19. Whereas Katherine in the same play (ii, 1) says; "You crow too like a craven," we are seriously assured that the playwright "shows that he was acquainted with the law for regulating trials by battle" between champions, one of which had been fought in Tothill Fields before the judges of the Court of Common Pleas in the reign of Elizabeth, because "all lawyers" know that "craven" is "the word spoken by a champion who acknowledged that he was beaten, and declared that he would fight no more; whereupon judgment was immediately given against the side which he supported, and he bore the infamous name of craven for the rest of his days." "We have like evidence in Hamlet (iv, 4)," adds his lordship, "of Shakespeare’s acquaintance with the legal meaning of this word," inasmuch as Hamlet has the phrase, "some craven scruple."

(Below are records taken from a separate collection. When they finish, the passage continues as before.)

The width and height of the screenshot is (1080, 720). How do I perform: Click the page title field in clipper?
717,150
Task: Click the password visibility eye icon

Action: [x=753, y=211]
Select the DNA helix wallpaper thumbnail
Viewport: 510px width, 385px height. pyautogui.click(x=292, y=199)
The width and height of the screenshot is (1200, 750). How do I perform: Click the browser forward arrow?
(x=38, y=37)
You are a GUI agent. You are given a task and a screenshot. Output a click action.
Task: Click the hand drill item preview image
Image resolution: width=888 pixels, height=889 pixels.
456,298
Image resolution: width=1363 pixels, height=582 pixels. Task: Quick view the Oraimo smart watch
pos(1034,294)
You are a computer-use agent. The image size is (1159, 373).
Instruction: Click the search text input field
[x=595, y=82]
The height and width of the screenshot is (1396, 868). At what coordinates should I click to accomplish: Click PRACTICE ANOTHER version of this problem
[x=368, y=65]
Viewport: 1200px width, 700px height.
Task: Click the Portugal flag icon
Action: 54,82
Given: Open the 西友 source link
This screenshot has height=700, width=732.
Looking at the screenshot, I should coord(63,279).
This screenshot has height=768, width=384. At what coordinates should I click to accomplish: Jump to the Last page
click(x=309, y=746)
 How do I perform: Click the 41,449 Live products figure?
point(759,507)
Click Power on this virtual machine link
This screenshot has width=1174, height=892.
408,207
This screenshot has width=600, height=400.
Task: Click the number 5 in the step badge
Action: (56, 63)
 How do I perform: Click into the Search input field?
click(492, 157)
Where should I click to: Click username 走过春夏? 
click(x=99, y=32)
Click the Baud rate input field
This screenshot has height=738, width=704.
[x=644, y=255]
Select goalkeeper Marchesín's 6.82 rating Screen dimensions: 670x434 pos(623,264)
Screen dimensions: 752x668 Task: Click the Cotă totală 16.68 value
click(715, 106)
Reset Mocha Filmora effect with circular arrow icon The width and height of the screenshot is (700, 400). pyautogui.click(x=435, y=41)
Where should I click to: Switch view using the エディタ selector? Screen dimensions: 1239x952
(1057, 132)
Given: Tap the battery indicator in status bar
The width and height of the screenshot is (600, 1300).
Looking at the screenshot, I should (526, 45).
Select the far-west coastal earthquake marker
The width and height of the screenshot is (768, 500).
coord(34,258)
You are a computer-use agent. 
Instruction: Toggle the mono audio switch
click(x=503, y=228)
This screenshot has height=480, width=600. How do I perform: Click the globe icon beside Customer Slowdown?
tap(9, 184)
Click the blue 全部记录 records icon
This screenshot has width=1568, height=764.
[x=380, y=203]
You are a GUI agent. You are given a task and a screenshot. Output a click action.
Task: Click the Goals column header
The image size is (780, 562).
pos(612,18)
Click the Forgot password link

I invite Mr. Greenwood’s critical attention to the rubbish upon which he has been building his case. He is, I know, the last man that would attend a cockfight; but he will perhaps admit that cockfighters called a timid cock a craven without possessing the lore of "all lawyers" as to the nomenclature of trial by battle—concerning which, more anon. He will also, I think, grant me that Shakespeare did not write The Taming of the Shrew; the "profound" legal learning of which play must accordingly be credited in some other quarter.

20. Lord Campbell gives three pages to the proposition that the bare plot of All’s Well, as regards the legal position of Bertram, is proof "that Shakespeare had an accurate knowledge of the law of England respecting . . . [64] tenure in chivalry" and "wardship of minors." The wardship of Bertram, we are told, "Shakespeare drew from his own knowledge of the common law of England, which . . . was in full force in the reign of Elizabeth." That is to say, the alleged knowledge must have been common to the multitude, since there is not a word of technicalities in the play. And after all we learn, in a foot-note, that "according to Littleton it is doubtful whether Bertram . . . might not have refused to marry Helena on the ground that she was not of noble descent."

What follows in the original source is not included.